▶ **Task description**:
Every record must come back exactly as given.

=== Dataset content ===

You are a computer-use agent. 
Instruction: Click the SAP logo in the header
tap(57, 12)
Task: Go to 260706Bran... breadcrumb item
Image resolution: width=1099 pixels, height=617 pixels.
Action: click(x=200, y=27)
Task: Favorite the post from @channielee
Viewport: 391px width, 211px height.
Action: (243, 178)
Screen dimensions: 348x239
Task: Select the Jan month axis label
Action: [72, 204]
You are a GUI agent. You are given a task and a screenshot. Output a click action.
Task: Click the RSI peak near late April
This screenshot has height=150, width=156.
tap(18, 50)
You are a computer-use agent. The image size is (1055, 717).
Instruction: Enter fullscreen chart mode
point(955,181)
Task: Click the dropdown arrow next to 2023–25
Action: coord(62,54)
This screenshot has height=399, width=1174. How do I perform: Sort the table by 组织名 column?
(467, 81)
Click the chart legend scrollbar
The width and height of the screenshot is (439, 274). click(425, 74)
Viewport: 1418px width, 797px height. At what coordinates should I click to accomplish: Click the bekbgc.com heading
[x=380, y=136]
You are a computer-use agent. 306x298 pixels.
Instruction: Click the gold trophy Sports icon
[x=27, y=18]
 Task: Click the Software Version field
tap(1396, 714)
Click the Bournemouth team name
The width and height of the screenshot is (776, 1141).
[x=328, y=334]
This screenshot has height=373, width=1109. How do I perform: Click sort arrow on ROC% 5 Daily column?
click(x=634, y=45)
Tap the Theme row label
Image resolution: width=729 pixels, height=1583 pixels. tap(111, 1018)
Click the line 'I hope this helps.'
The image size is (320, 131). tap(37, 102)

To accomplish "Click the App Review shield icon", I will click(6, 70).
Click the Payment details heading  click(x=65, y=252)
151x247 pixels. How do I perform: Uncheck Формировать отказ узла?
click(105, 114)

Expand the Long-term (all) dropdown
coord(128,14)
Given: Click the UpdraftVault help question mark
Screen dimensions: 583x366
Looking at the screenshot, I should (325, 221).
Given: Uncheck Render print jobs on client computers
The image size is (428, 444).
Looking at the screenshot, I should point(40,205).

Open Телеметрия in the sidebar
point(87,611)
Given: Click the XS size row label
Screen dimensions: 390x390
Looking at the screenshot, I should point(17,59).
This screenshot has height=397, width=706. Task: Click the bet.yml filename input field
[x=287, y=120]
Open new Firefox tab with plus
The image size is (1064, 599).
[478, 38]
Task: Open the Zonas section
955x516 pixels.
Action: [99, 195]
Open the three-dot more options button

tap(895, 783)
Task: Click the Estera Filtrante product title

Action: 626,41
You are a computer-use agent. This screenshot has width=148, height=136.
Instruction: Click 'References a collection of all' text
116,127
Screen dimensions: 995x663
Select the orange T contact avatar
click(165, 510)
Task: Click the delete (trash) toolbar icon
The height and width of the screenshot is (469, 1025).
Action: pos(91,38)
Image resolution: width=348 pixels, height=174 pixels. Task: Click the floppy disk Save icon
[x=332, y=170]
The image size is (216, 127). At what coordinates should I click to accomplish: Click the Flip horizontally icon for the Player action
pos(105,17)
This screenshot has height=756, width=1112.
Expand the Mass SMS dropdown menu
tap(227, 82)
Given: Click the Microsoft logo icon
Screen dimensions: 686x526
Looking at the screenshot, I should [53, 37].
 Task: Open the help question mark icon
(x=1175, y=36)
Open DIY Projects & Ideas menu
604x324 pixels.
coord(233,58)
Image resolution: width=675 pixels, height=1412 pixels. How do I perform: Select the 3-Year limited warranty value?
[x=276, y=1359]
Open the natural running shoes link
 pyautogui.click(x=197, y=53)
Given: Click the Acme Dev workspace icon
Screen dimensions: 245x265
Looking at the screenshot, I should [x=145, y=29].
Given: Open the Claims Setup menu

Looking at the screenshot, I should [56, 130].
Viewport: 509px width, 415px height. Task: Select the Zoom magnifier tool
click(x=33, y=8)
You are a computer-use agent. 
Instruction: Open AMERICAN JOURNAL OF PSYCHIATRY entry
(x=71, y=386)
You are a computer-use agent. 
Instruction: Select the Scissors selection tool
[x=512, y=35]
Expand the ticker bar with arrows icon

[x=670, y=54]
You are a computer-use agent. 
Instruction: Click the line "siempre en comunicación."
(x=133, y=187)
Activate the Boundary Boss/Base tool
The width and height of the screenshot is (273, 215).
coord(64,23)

===

▶ **Result of the task**:
You are a computer-use agent. 
Instruction: Click the SAP logo in the header
tap(57, 12)
Task: Go to 260706Bran... breadcrumb item
Image resolution: width=1099 pixels, height=617 pixels.
Action: click(x=200, y=27)
Task: Favorite the post from @channielee
Viewport: 391px width, 211px height.
Action: (243, 178)
Screen dimensions: 348x239
Task: Select the Jan month axis label
Action: [72, 204]
You are a GUI agent. You are given a task and a screenshot. Output a click action.
Task: Click the RSI peak near late April
This screenshot has height=150, width=156.
tap(18, 50)
You are a computer-use agent. The image size is (1055, 717).
Instruction: Enter fullscreen chart mode
point(955,181)
Task: Click the dropdown arrow next to 2023–25
Action: coord(62,54)
This screenshot has height=399, width=1174. How do I perform: Sort the table by 组织名 column?
(467, 81)
Click the chart legend scrollbar
The width and height of the screenshot is (439, 274). click(425, 74)
Viewport: 1418px width, 797px height. At what coordinates should I click to accomplish: Click the bekbgc.com heading
[x=380, y=136]
You are a computer-use agent. 306x298 pixels.
Instruction: Click the gold trophy Sports icon
[x=27, y=18]
 Task: Click the Software Version field
tap(1396, 714)
Click the Bournemouth team name
The width and height of the screenshot is (776, 1141).
[x=328, y=334]
This screenshot has height=373, width=1109. How do I perform: Click sort arrow on ROC% 5 Daily column?
click(x=634, y=45)
Tap the Theme row label
Image resolution: width=729 pixels, height=1583 pixels. tap(111, 1018)
Click the line 'I hope this helps.'
The image size is (320, 131). tap(37, 102)

To accomplish "Click the App Review shield icon", I will click(6, 70).
Click the Payment details heading  click(x=65, y=252)
151x247 pixels. How do I perform: Uncheck Формировать отказ узла?
click(105, 114)

Expand the Long-term (all) dropdown
coord(128,14)
Given: Click the UpdraftVault help question mark
Screen dimensions: 583x366
Looking at the screenshot, I should (325, 221).
Given: Uncheck Render print jobs on client computers
The image size is (428, 444).
Looking at the screenshot, I should point(40,205).

Open Телеметрия in the sidebar
point(87,611)
Given: Click the XS size row label
Screen dimensions: 390x390
Looking at the screenshot, I should point(17,59).
This screenshot has height=397, width=706. Task: Click the bet.yml filename input field
[x=287, y=120]
Open new Firefox tab with plus
The image size is (1064, 599).
[478, 38]
Task: Open the Zonas section
955x516 pixels.
Action: [99, 195]
Open the three-dot more options button

tap(895, 783)
Task: Click the Estera Filtrante product title

Action: 626,41
You are a computer-use agent. This screenshot has width=148, height=136.
Instruction: Click 'References a collection of all' text
116,127
Screen dimensions: 995x663
Select the orange T contact avatar
click(165, 510)
Task: Click the delete (trash) toolbar icon
The height and width of the screenshot is (469, 1025).
Action: pos(91,38)
Image resolution: width=348 pixels, height=174 pixels. Task: Click the floppy disk Save icon
[x=332, y=170]
The image size is (216, 127). At what coordinates should I click to accomplish: Click the Flip horizontally icon for the Player action
pos(105,17)
This screenshot has height=756, width=1112.
Expand the Mass SMS dropdown menu
tap(227, 82)
Given: Click the Microsoft logo icon
Screen dimensions: 686x526
Looking at the screenshot, I should [53, 37].
 Task: Open the help question mark icon
(x=1175, y=36)
Open DIY Projects & Ideas menu
604x324 pixels.
coord(233,58)
Image resolution: width=675 pixels, height=1412 pixels. How do I perform: Select the 3-Year limited warranty value?
[x=276, y=1359]
Open the natural running shoes link
 pyautogui.click(x=197, y=53)
Given: Click the Acme Dev workspace icon
Screen dimensions: 245x265
Looking at the screenshot, I should [x=145, y=29].
Given: Open the Claims Setup menu

Looking at the screenshot, I should [56, 130].
Viewport: 509px width, 415px height. Task: Select the Zoom magnifier tool
click(x=33, y=8)
You are a computer-use agent. 
Instruction: Open AMERICAN JOURNAL OF PSYCHIATRY entry
(x=71, y=386)
You are a computer-use agent. 
Instruction: Select the Scissors selection tool
[x=512, y=35]
Expand the ticker bar with arrows icon

[x=670, y=54]
You are a computer-use agent. 
Instruction: Click the line "siempre en comunicación."
(x=133, y=187)
Activate the Boundary Boss/Base tool
The width and height of the screenshot is (273, 215).
coord(64,23)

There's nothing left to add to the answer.